La metafora della politica decadente

Print Friendly, PDF & Email

Il governo Draghi è la nuova tappa del disfacimento della politica come l’abbiamo conosciuta. Una politica incapace di eseguire efficacemente gli ordini che vengono dall’alto e di rappresentare con un minimo di coerenza le istanze che vengono dal basso. Parlamento e partiti non sono mai stati davvero autoconsistenti ma ora appaiono del tutto inconsistenti. Già il primo governo Conte aveva impressionato per essere frutto di mera brama di potere, mettendo insieme due creature abbastanza incongrue ed inquietanti, che pretendevano di essere reciprocamente alternative come il M5s e la Lega. Dopo qualche rigurgito pesantemente razzista e una serie di misure clamorosamente inutili o dannose, vedi reddito di cittadinanza, il mostro a due teste è stato abbattuto dal Truce senza un vero perché.

Poi è stata la volta di quello che sul momento sembrava il meno peggio, soprattutto grazie alla determinazione occasionale dell’avvocato del popolo: così nasceva un’altra macedonia indigeribile di cinque stelle in perenne crisi di identità e quel 20% e passa di vuoto progettuale che è il Pd. Il Conte 2 ha provato a fare qualcosa contro la pandemia, mentre non mutava in sostanza l’atteggiamento disumano verso gli immigrati. Ci siamo accorti così che il meno peggio… è peggio. Il tavolo è stato rovesciato dallo stesso che lo aveva imbandito. Un po’ a caccia di visibilità un po’ frustrato Matteo Renzi ha di nuovo fatto ciò che gli riesce meglio: rendersi inviso a tutti.

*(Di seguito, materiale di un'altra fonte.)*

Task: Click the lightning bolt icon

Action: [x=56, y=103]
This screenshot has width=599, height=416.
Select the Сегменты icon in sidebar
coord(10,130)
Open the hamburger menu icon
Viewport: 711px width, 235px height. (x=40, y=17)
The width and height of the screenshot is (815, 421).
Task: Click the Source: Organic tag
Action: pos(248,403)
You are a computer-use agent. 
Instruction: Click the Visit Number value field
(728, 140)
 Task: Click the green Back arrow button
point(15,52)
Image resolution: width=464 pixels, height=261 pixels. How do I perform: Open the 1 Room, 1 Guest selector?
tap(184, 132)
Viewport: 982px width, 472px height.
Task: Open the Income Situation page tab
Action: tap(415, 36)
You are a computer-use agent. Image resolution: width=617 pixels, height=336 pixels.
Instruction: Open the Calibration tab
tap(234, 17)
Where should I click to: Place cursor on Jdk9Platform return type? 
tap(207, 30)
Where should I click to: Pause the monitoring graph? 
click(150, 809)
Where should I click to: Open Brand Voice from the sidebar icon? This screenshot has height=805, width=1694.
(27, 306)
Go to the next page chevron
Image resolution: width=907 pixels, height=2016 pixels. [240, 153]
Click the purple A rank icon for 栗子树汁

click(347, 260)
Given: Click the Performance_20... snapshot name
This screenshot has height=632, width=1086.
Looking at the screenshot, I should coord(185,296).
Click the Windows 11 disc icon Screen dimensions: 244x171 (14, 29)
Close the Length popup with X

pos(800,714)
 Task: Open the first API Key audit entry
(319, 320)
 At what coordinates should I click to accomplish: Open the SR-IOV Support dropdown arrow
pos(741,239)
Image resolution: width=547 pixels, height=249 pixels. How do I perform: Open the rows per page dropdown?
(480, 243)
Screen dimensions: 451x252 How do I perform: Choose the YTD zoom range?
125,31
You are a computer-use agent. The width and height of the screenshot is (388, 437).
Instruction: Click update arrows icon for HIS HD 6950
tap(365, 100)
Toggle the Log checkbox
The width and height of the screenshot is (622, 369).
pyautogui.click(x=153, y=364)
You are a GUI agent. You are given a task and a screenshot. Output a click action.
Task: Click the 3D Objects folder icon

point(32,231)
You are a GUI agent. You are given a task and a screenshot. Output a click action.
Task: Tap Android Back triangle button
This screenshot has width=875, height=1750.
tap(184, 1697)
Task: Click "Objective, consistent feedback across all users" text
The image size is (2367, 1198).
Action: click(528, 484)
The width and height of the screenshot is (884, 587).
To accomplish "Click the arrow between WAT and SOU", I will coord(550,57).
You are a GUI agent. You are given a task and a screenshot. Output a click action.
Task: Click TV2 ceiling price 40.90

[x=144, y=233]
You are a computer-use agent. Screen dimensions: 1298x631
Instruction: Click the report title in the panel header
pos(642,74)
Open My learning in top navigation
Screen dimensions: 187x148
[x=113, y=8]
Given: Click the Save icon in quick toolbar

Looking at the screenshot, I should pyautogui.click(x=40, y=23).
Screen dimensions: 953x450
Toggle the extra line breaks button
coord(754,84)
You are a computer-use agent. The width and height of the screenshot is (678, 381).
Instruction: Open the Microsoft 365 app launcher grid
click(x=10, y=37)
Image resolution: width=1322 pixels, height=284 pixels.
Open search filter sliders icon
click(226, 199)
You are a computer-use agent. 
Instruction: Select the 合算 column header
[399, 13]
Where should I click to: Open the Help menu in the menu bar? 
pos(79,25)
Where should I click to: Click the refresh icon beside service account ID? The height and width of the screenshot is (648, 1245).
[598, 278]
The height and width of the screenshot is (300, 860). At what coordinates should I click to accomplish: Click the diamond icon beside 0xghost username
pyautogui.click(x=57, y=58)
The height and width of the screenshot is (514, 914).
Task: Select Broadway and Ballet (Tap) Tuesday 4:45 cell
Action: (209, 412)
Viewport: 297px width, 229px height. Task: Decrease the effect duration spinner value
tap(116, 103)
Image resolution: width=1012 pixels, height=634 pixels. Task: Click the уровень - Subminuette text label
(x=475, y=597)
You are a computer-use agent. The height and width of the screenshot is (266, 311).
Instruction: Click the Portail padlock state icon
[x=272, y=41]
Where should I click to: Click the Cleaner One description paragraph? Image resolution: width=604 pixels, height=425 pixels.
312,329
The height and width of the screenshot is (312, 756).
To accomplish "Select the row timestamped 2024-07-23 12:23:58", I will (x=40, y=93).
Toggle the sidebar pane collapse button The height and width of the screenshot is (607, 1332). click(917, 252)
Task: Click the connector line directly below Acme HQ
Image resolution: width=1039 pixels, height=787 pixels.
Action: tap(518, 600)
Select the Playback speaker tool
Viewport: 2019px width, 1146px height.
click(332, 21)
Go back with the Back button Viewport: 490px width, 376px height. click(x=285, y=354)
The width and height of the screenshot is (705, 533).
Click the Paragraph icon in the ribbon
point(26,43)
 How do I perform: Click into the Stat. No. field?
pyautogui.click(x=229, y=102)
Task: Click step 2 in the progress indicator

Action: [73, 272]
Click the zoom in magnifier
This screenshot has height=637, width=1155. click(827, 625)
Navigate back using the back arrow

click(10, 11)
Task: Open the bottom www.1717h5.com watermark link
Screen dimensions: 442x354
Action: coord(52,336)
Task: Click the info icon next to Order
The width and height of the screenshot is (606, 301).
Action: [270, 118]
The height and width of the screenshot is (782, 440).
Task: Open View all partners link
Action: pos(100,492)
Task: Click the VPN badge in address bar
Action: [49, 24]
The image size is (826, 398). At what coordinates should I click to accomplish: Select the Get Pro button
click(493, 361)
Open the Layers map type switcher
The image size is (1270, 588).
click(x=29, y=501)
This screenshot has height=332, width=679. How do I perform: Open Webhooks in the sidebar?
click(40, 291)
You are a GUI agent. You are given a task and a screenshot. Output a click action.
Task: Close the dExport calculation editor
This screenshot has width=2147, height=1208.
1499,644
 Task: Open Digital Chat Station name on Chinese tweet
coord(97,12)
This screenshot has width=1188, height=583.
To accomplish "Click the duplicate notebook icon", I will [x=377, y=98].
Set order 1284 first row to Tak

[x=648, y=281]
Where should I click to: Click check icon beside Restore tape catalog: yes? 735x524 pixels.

A questo punto è rapidamente maturata la soluzione Draghi, certamente preparata dal mite Mattarella con il prode banchiere. La crisi sin dall’inizio ha visto la totale assenza dei diversi partiti parlamentari. Con l’eccezione di FdI si sono tutti mostrati capaci di giravolte spericolate, appalesando la strafottenza verso l’elettorato e l’evanescenza dei programmi. Una giostra così non si era mai vista: il Truce si finge europeista, sotto la guida del castigamatti il partito del vaffa scopre la responsabilità istituzionale, Leu quelli che noi mai con la Lega però questa volta… Il Pd fa il Pd: cioè nulla.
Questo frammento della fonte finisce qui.